- **Assigned task**: Search the entries below for the word "computer" and copy each line that has it.

Saved data entries
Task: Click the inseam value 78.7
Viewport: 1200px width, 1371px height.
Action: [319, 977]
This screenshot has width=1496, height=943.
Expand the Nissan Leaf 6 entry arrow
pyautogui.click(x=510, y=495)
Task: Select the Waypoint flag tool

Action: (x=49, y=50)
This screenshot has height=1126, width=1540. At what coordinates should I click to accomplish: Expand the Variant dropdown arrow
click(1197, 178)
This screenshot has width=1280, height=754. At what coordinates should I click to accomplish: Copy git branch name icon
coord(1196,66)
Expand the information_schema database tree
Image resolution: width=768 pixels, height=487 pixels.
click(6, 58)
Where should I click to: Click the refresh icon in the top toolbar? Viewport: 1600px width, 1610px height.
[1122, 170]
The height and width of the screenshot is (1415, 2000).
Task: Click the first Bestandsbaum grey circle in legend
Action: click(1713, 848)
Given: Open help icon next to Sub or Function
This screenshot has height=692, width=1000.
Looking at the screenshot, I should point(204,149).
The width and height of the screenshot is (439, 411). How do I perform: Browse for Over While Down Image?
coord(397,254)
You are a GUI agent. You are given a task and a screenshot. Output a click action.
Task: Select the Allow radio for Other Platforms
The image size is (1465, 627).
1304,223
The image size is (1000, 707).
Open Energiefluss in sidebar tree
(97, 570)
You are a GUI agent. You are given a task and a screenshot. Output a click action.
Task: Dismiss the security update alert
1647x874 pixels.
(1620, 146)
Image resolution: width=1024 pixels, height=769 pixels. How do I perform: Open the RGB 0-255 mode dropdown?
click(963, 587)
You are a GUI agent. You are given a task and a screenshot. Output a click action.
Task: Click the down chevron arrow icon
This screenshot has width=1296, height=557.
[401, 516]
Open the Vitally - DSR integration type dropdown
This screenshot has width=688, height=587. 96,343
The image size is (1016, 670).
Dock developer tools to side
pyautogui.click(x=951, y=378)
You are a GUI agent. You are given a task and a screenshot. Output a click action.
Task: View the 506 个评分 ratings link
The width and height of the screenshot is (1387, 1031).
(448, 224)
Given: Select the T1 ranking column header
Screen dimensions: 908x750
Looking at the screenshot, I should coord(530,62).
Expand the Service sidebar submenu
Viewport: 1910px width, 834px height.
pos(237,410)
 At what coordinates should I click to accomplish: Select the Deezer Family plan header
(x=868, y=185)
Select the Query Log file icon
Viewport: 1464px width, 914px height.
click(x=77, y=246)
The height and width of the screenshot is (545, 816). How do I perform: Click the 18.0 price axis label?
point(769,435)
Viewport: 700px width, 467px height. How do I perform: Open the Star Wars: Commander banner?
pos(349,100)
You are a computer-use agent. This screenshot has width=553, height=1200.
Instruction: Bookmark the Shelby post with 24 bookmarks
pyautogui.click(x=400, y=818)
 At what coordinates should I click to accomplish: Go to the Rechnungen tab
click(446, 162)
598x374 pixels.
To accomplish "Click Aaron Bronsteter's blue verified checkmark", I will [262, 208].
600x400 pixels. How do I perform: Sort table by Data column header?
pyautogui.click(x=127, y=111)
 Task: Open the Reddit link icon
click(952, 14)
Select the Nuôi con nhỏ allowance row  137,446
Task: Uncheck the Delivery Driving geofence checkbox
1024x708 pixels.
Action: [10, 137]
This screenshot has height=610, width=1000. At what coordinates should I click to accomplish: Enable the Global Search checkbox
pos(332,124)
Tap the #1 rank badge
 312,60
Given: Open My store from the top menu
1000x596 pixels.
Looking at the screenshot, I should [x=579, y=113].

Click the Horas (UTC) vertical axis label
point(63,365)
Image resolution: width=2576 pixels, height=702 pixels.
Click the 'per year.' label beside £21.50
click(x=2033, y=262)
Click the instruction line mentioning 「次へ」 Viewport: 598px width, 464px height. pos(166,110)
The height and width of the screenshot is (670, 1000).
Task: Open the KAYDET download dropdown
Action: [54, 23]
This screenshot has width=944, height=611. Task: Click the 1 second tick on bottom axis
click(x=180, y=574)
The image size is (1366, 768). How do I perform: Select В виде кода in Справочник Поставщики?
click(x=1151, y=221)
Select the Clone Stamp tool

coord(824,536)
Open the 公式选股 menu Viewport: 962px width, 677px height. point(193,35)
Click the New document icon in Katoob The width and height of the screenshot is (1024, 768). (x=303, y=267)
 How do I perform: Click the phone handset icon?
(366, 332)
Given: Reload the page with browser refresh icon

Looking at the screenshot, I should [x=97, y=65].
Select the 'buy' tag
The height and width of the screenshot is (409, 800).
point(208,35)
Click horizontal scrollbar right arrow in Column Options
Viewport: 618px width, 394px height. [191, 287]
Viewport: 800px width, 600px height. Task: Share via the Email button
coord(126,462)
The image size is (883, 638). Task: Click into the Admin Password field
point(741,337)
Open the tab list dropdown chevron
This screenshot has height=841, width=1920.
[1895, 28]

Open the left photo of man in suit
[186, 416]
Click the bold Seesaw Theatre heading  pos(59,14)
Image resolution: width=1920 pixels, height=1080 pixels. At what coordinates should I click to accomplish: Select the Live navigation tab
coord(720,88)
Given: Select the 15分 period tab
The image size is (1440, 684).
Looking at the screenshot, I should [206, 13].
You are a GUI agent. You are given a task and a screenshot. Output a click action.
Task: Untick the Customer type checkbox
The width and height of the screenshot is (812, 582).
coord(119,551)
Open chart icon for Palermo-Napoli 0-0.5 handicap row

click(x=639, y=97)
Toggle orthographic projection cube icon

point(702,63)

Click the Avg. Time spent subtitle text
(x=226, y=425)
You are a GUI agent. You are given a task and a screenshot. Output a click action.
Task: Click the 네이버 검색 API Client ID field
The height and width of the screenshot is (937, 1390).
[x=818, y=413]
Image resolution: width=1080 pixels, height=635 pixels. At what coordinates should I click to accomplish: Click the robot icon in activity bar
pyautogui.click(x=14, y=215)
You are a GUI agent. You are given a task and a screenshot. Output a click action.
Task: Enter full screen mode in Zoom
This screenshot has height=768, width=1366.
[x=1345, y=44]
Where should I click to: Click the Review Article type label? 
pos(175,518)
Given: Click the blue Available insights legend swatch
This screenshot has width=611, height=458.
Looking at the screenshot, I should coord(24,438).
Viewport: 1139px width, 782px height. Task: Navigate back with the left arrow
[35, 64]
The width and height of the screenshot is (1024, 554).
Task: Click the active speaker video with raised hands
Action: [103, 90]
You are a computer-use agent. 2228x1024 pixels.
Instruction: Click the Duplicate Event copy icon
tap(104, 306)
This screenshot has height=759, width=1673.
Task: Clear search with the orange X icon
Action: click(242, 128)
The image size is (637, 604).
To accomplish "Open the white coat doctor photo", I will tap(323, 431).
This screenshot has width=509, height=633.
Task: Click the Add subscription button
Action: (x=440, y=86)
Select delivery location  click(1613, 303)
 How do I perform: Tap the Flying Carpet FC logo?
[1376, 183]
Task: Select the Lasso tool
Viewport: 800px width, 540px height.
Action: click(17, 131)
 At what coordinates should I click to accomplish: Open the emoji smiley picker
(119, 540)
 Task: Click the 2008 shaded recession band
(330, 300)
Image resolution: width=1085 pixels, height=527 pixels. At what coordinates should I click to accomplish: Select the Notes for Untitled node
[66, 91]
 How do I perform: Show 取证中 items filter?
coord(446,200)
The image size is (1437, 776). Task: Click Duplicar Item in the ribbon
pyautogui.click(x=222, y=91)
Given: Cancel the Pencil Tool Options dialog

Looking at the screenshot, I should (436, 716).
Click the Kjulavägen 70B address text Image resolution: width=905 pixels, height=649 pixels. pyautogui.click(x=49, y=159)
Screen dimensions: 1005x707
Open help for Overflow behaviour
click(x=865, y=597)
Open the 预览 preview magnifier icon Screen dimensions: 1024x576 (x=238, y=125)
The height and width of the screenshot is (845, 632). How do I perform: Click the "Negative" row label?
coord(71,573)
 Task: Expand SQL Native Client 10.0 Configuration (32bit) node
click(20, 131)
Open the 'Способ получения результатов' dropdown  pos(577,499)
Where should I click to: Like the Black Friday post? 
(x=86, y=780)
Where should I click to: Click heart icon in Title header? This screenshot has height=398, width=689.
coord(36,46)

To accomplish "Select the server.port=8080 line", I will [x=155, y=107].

- **Task answer**:
You are a computer-use agent. This screenshot has width=553, height=1200.
You are a computer-use agent. 2228x1024 pixels.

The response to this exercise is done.